At the heart of this problem lies the structure of generation contracts. Capacity payments have grown into the single largest burden on the system. Pakistan now pays power plants not for electricity consumed, but for availability, regardless of whether the power is needed. Many plants operate well below capacity, yet their fixed dollar-denominated costs are fully recovered from consumers. These contracts were signed on the assumption of sustained demand growth and high utilisation rates that never materialised.

Projects financed under large bilateral and multilateral arrangements intensified this rigidity. While they added capacity quickly, they also locked the system into long-term take-or-pay obligations with limited flexibility. As the regulator has repeatedly pointed out, the result is a generation cost structure that dominates the tariff and leaves little room for relief elsewhere in the value chain.

Against this backdrop, expecting Pakistan to achieve competitive electricity pricing without revisiting these agreements is unrealistic. Distribution reform cannot compensate for generation costs that are structurally misaligned with demand and affordability. Terminating or renegotiating a handful of contracts may yield temporary fiscal relief, but it does not alter the underlying arithmetic of capacity payments embedded across the system.

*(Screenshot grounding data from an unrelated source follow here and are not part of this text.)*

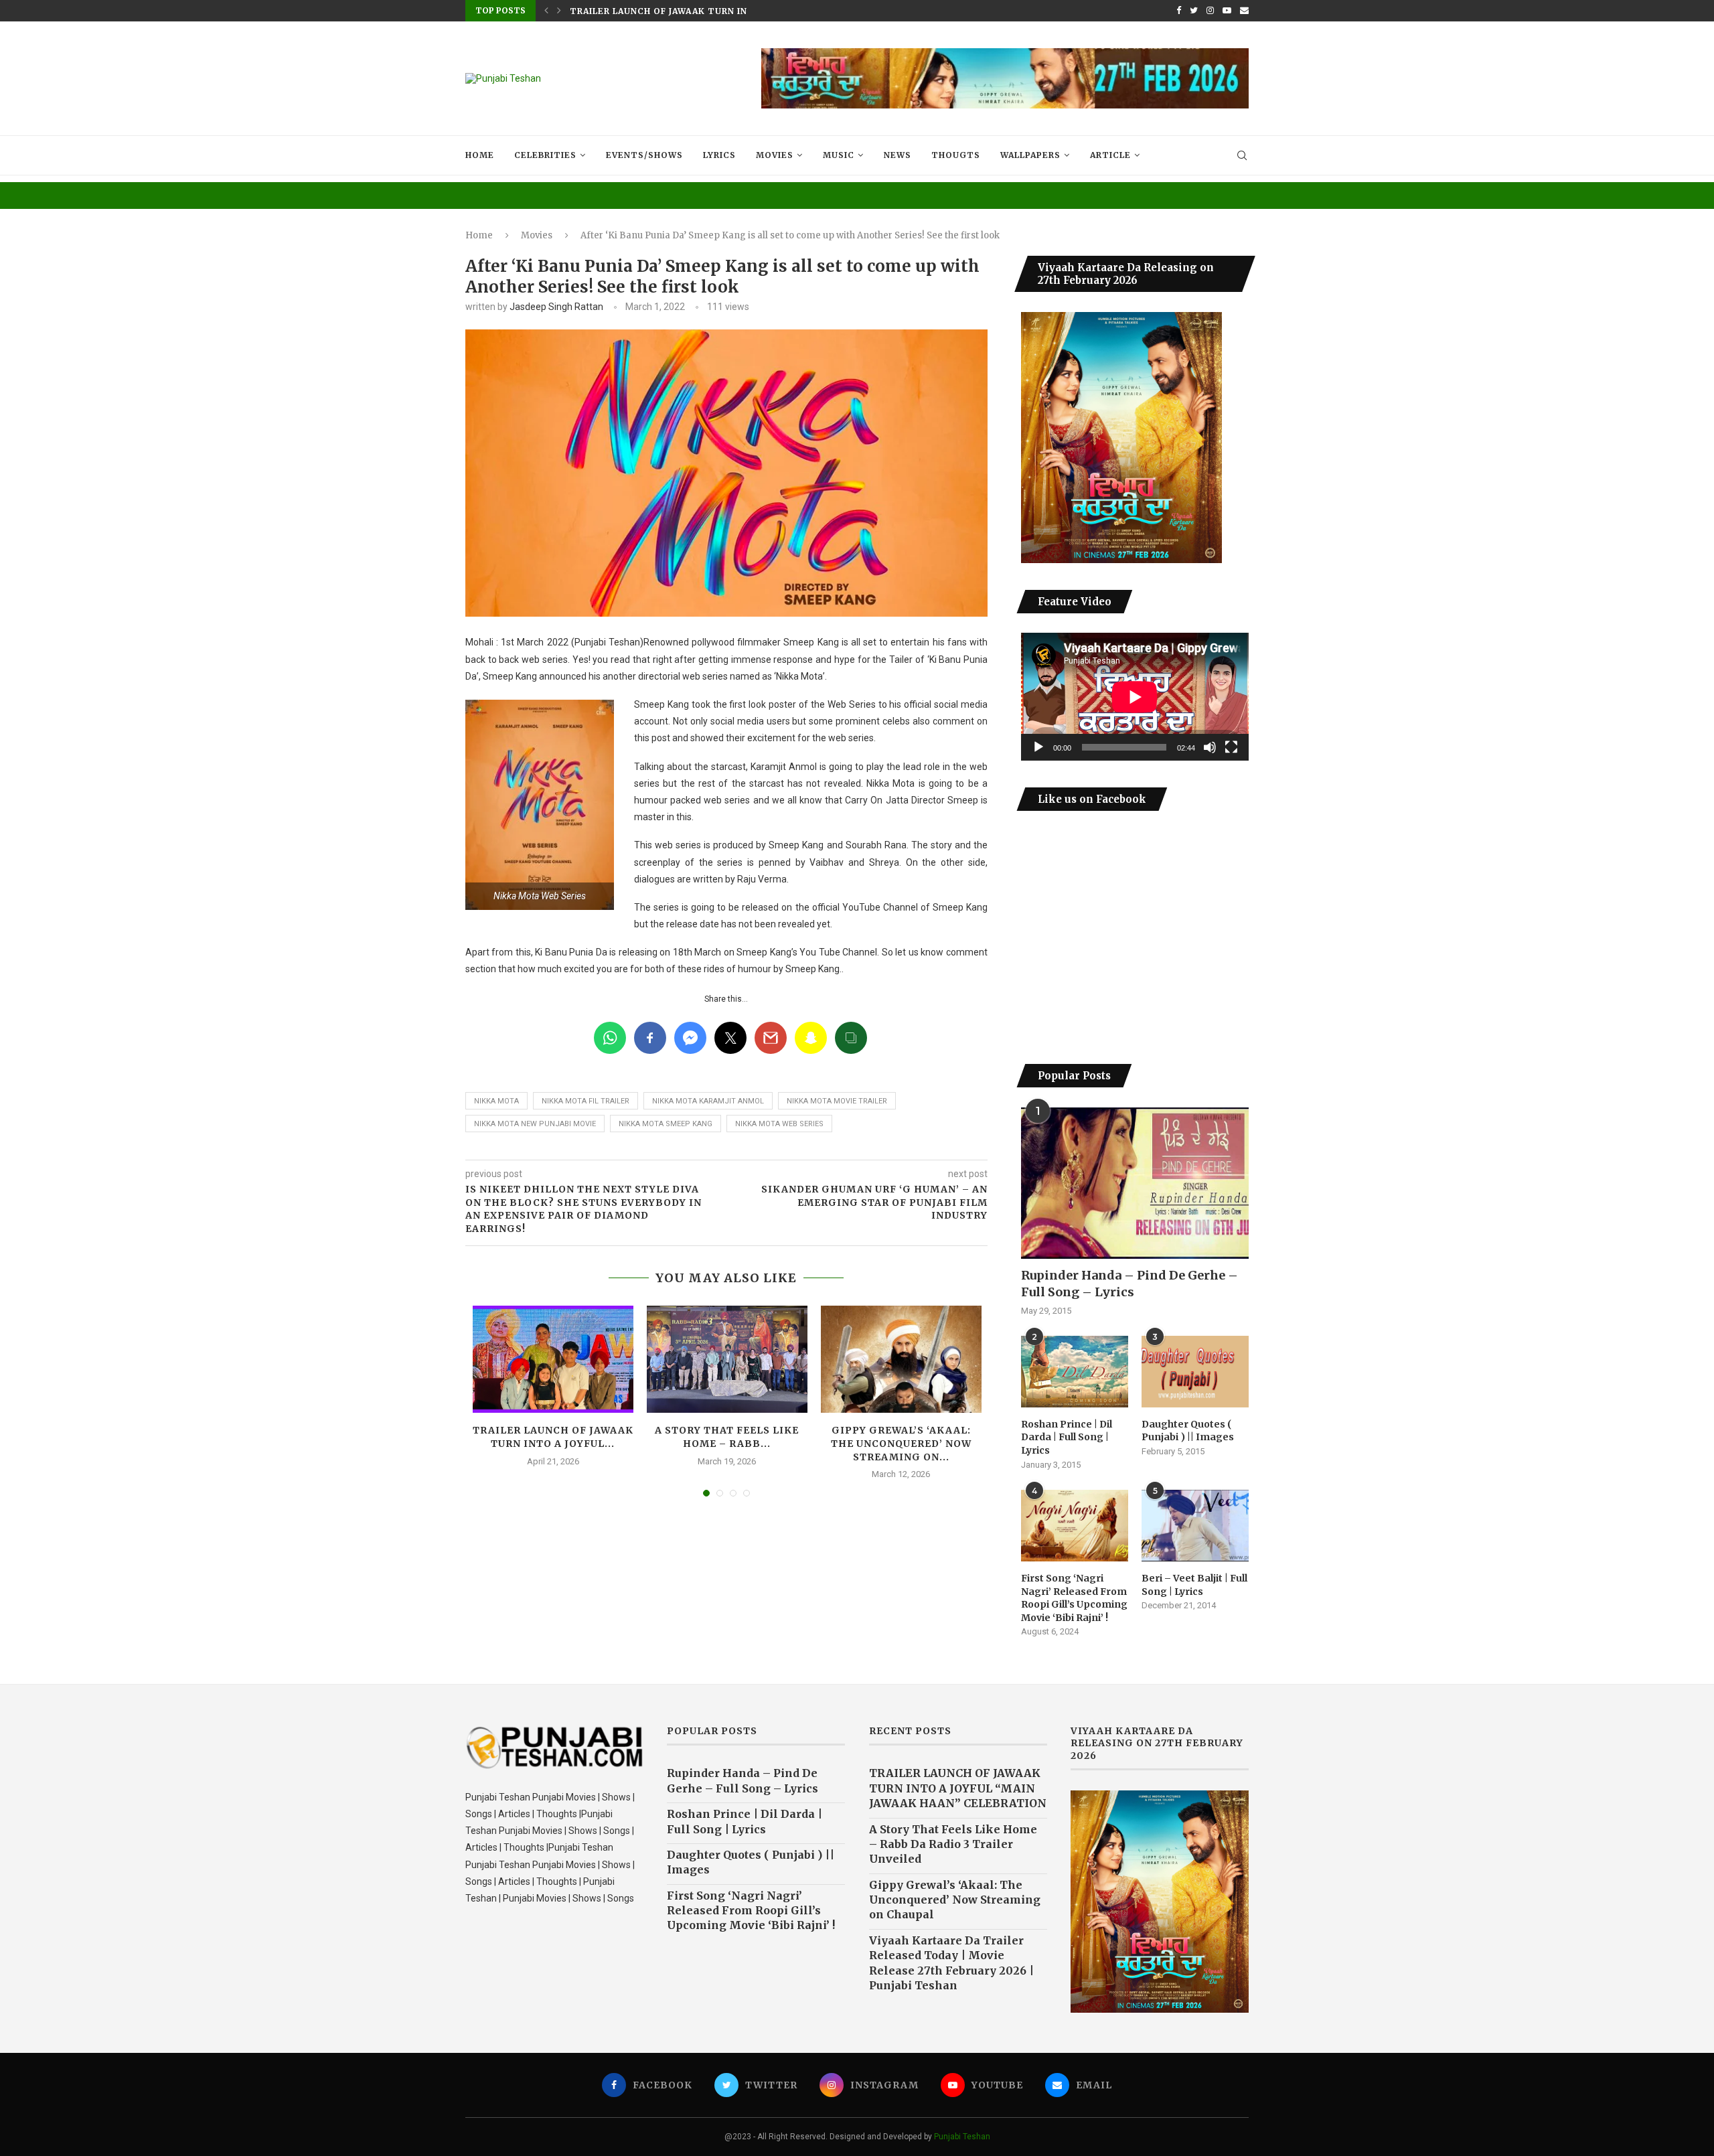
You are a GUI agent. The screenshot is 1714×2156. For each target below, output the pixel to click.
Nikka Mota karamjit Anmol (708, 1101)
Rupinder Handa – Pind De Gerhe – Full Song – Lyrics (1129, 1283)
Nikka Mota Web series (779, 1124)
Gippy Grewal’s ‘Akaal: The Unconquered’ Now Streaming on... (901, 1443)
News (897, 155)
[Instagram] (1210, 10)
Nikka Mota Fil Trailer (585, 1101)
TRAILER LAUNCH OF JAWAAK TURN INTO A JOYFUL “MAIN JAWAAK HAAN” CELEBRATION (957, 1788)
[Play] (1038, 747)
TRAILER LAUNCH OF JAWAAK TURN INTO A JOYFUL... (553, 1437)
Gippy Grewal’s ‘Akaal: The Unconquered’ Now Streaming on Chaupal (954, 1900)
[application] (1135, 697)
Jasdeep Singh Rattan (556, 306)
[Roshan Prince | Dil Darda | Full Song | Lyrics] (1074, 1371)
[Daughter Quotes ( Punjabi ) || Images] (1195, 1371)
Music (838, 155)
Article (1110, 155)
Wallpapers (1030, 155)
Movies (774, 155)
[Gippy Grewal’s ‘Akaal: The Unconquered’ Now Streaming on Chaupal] (901, 1359)
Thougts (955, 155)
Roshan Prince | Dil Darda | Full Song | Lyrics (1066, 1437)
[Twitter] (1194, 10)
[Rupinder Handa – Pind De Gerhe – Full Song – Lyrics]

Renegotiation, particularly of high-cost and foreign-currency-indexed agreements, is therefore unavoidable. This does not imply contract breaches or unilateral action. It implies a systematic reset: extending tenors to reduce annual capacity charges, recalibrating returns to reflect current financing conditions, aligning payments more closely with actual dispatch and reducing exposure to exchange-rate volatility. Other countries under fiscal stress have undertaken similar exercises. Pakistan’s hesitation reflects political and diplomatic discomfort rather than economic logic.

Without such a reset, privatising distribution companies risks becoming an exercise in transferring an unworkable cost structure to new operators. Private managers may collect bills more efficiently, but they will still be selling electricity priced far above regional competitors. Political pressure to suppress tariffs will persist, credibility will remain elusive and industrial users will continue to self-generate or exit the grid altogether.

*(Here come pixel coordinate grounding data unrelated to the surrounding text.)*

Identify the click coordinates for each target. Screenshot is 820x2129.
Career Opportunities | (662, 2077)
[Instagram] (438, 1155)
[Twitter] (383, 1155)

What Pakistan ultimately requires is not incremental tinkering but a radical overhaul of energy policy. That rethink must occur within a decision-making framework that moves beyond bureaucratic silos and short-term administrative fixes. Power sector reform demands experts with multidisciplinary skills – energy economics, finance, engineering, contract law and industrial policy – working in an empowered structure capable of taking system-wide decisions. Such a framework will only succeed if it enjoys full political backing and unequivocal support from the establishment, insulating reform from populist reversals and institutional resistance.

Pakistan’s power crisis is not fundamentally an ownership problem. It is a pricing, contract and governance problem with direct consequences for growth and exports. Until the cost embedded in generation agreements is addressed head-on, and until reform is driven by empowered expertise rather than procedural inertia, debates over privatisation will continue to argue about the wrong end of the wire.


The writer is former head of Citigroup’s emerging markets investments and author of ‘The Gathering Storm’.